PARIS - The Paris metro has launched an instant translation app ahead of next year's Olympic Games to help hapless foreign visitors navigate the French capital's urban transport system.
The meandering metro, featuring more than 300 stations whose names can be hard to find or pronounce even for natives, easily becomes a nightmare for anybody without fluent French.
The Summer Olympics, to be held in the French capital between July 26 and August 11, will bring millions of visitors without knowledge of French or even English to the capital, most of whom will be using public transport to shuttle between sports venues.
In comes Tradivia, an instant translation app able to handle 16 languages, with which metro operator RATP has equipped 6,000 of its staff across the network's stations.

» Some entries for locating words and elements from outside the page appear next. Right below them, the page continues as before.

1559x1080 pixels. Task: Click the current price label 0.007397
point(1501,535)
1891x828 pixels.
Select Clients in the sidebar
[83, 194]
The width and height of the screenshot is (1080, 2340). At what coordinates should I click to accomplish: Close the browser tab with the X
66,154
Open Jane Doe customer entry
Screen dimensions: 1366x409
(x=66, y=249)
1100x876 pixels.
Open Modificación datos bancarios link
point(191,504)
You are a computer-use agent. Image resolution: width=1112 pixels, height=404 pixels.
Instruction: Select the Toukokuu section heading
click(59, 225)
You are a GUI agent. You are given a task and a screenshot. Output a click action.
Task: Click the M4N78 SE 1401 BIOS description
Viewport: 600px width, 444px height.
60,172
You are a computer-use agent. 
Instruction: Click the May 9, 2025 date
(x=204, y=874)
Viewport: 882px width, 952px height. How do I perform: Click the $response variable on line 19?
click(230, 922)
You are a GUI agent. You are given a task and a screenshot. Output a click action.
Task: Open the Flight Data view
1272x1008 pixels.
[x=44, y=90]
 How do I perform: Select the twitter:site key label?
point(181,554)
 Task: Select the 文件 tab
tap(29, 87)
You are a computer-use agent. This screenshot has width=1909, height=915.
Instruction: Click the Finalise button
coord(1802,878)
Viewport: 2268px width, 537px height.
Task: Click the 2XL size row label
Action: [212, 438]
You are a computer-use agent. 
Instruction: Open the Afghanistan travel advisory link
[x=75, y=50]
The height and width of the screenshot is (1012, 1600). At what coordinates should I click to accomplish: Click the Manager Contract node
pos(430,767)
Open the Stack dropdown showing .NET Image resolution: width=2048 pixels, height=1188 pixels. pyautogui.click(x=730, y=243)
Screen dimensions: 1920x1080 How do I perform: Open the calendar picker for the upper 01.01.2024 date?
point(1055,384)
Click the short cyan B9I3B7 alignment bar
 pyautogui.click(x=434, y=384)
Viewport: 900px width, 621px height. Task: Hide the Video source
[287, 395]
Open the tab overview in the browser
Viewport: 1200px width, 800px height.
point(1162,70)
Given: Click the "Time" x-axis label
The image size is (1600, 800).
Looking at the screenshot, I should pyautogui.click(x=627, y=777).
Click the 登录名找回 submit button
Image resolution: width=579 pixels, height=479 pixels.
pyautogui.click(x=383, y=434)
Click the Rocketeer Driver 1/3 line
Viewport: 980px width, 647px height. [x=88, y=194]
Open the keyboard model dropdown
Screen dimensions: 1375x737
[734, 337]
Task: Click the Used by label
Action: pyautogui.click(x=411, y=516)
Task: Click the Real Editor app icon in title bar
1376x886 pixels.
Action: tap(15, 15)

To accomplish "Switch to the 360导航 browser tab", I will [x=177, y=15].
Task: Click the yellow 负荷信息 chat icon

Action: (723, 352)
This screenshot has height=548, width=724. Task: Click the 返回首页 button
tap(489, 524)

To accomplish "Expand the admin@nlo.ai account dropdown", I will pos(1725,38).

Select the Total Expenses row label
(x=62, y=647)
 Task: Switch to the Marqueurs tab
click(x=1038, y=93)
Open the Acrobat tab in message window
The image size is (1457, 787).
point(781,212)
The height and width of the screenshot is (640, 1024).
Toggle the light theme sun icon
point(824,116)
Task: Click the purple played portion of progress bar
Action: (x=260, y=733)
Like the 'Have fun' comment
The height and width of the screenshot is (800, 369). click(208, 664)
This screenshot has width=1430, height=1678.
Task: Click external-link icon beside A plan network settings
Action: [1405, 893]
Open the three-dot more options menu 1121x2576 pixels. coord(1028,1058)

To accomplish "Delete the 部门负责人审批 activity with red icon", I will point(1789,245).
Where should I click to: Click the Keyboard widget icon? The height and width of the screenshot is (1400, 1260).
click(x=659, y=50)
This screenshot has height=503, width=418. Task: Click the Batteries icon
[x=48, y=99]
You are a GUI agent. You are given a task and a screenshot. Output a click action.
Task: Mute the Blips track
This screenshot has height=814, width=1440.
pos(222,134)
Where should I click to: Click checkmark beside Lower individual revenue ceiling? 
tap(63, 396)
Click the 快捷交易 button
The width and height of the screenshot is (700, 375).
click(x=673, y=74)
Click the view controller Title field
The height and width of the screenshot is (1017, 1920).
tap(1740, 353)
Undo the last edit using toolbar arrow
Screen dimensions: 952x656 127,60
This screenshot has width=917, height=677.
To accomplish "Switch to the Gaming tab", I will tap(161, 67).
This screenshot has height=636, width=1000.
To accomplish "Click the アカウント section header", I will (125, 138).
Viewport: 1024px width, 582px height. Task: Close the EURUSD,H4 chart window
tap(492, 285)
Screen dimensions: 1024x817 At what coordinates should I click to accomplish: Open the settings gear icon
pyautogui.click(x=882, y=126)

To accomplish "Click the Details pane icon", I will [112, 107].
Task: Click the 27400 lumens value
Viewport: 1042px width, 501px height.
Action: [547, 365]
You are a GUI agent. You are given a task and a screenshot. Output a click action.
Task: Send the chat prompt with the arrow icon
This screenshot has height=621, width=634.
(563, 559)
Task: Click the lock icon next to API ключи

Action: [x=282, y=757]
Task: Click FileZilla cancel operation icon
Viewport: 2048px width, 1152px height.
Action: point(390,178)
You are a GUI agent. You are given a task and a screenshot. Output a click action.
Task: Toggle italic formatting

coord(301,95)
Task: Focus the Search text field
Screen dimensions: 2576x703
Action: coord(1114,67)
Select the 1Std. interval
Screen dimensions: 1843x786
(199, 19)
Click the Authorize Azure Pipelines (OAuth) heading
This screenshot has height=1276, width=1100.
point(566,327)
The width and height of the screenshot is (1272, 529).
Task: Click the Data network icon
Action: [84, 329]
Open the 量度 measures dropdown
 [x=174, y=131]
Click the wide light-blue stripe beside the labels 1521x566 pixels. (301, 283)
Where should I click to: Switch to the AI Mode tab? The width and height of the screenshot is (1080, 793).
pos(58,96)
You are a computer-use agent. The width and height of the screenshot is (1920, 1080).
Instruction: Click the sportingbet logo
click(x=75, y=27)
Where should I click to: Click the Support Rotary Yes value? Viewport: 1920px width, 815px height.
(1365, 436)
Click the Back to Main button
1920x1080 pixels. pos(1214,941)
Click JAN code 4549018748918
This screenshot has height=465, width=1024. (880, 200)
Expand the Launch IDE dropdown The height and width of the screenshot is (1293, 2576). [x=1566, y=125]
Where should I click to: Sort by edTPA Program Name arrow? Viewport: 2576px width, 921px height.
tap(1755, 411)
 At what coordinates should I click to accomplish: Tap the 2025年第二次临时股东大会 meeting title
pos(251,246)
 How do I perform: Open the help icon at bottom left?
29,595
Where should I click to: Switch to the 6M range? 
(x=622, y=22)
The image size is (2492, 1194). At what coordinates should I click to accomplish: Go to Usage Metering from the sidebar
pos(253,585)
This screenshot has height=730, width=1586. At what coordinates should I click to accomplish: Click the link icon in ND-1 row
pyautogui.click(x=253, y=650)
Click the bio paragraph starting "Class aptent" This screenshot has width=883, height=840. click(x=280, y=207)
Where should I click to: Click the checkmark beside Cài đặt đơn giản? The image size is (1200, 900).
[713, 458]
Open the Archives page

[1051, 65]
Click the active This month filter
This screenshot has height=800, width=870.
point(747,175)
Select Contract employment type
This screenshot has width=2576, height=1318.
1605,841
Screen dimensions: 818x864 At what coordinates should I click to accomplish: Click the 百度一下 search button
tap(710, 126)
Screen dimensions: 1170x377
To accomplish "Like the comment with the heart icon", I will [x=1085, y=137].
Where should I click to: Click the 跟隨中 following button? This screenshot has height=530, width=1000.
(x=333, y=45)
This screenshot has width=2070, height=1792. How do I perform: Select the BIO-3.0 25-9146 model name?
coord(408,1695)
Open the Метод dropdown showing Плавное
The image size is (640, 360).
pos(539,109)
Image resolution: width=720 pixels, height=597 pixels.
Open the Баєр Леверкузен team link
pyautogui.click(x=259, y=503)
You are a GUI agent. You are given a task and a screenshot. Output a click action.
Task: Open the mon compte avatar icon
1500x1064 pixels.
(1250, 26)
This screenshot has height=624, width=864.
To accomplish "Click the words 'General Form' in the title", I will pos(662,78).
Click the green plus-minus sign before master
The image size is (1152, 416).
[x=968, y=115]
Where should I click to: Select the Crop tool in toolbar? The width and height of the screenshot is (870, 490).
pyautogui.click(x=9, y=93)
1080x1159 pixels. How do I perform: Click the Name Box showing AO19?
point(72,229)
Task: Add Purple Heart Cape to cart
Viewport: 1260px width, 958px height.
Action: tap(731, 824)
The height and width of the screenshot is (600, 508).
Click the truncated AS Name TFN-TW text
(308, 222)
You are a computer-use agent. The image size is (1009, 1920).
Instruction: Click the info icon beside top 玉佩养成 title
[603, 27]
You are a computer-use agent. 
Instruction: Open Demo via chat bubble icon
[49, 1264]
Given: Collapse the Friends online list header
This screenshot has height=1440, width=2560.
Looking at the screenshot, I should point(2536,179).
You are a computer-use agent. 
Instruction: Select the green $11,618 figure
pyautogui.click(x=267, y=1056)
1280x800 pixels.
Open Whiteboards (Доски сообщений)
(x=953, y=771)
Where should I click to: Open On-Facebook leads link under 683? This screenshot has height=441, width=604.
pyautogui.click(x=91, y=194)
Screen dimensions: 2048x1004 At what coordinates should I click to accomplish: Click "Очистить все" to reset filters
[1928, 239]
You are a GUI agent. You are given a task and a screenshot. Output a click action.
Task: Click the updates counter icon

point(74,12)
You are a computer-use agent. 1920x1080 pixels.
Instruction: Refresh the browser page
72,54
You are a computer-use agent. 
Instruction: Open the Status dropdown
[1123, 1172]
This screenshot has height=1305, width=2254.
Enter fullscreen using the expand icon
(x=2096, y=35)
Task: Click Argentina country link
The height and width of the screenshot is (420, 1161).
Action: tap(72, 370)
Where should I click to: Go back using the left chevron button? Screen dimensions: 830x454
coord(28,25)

The app translates spoken queries, including in English, German, Mandarin, Hindi and Arabic, into French for the benefit of RATP's agents whose responses then get translated back to the language of the visitor.
"We had a real issue here, because our agents can't be expected to answer queries in all languages," said Valerie Gaidot, customer experience head at RATP.
The app has been specifically tailored to the Paris metro experience, and knows its way around station names, itineraries and the various ticket and travel pass types that can leave tourists bewildered.
This, RATP said, is a decisive advantage over general translation help like Google Translate that sometimes fails to make sense of the metro's idiosyncrasies.
After experimenting on three urban lines first, the operator rolled out the service across the network over the summer.
In addition, four languages -- English, German, Italian and Spanish -- are currently available for special platform announcements, with Mandarin and Arabic to be added before the Olympics.
Some 15 million people are expected in Paris and surrounding regions for the Summer Olympic and Paralympic Games.